In April 2010, the Department of Transportation drafted its “Grand Army Plaza Enhancement” plan, which included a two-way connector lane on Plaza Street West that would link up with the about-to-be-built bike lane on Prospect Park West, where the city was set to remove a lane of car traffic to install a two-way protected cycle path.
The rest is history: The Prospect Park West bike lane became the subject of loud opposition — particularly from a wealthy and politically connected group of neighbors — prompting a lawsuit and plenty of bad press for the Department of Transportation. Then the city has quietly scrapped the connector path on Plaza Street West.
Department of Transportation spokesman Seth Solomonow said that the agency will not install the new lane this year due to “the scope” of a bigger Grand Army Plaza project, which includes a new stop light and an expansion of the farmer’s market area.
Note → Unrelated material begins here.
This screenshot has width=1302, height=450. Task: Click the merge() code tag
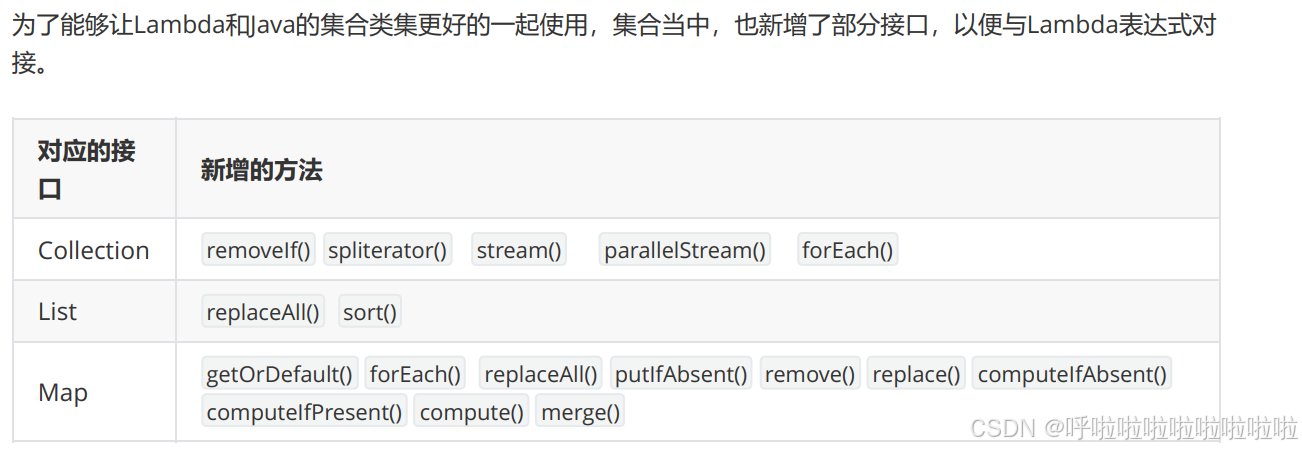click(x=580, y=412)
But those elements have been part of the city’s plan since its inception, an indication that the choice to shelve the Plaza Street West portion is based on more complicated factors, cyclists charged.
“They’ve stopped because of the push back [from bike lane opponents],” said cycling advocate Eric McClure. “But a two-way lane on Plaza Street West really makes sense from a bike-connector perspective.”
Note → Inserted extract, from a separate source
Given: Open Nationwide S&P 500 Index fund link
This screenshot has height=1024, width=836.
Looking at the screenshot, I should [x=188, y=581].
Cyclists on the curved street, where a one-way bike lane is located, often end up on Plaza Street West as they leave the Prospect Park West bike lane because there are no signs directing cyclists to Plaza Street East, which actually provides the best connection to the Vanderbilt Avenue bike lane.
The decision to delay or completely abandon the lane comes nine months after a group of neighbors sued the city over the Prospect Park West bike lane, saying it turned the scenic street into a dangerous fishbowl of cars, cyclist and pedestrians, although it later lost.
Around that time, residents on Plaza Street West — some of whom have ties to the same group, Neighbors For Better Bike lanes — also wrote the city letters opposing the connector lane, saying it would taint the tree-lined street and make it difficult for drivers to maneuver around double-parked cars.
But cyclists and some residents say that a two-way lane would make the area safer and that more bike traffic on the street will send a message to the dollar vans — which double park there — that the space a meant for bikes, not mini-vans.
For now, the city won’t provide a timeline for when — or if — the two-way Plaza Street lane would be completed.
“We will continue to work with the community on ways to improve bike access at this location,” Solomonow said.
Some residents don’t want to wait.
“This is important,” said Plaza Street West resident Robert Minsky. “What happened to it?”